Epiphany, also known as Three Kings Day, by the way, is the celebration of the three magi actually making it to Bethlehem to give Jesus his presents and when Christ received the holy spirit. There was a dove and that’s why the twelve days of Christmas are actually the twelve days after Christmas. But anyway! Back to Carnivale!
Most Carnivale traditions don’t go on for that entire time (thank god), but the general idea is living it up before the fasting and prayer of Lent. “Mardi Gras” literally means “Fat Tuesday” and is the Tuesday well you get, well, fat before lent. (The Monday before is Lundi Gras).

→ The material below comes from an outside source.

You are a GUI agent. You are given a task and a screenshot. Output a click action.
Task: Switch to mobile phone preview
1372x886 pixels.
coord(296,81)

It’s a very catholic thing, but of course like all good holiday traditions, it probably has deeper pagan roots in winter and early spring festivals like Saturnalia and Lupercalia where the Romans (who liked any excise to a party) would go wild.
Now to America. The first celebrants of Mardi Gras in America were French soldiers led by a guy by the name of Pierre Le Moyne d’Iberville. In 1699, they were exploring the area around was is now New Orleans. They came to a point around sixty miles upriver and made camp and realized it was Shrive Tuesday and names the spot “Point Du Mardi Gras” (Fat Tuesday point!).
Now, Pierre was on this expedition with his younger brother Jean-Baptiste Le Moyne de Bienville, who went on to found a settlement in the same general area near the Gulf of Mexico, the first capital of French Louisiana … Mobile. The first organized Mardi Gras celebration in America happened in Mobile in 1703. The capital of Louisiana was moved to New Orleans in 1723 (five years after the city was founded in 1718), but the Mardi Gras tradition in Mobile continued, mainly thanks to the parades and festivities as organized by “mystic societies” or “krewes” of which Mobile had the first.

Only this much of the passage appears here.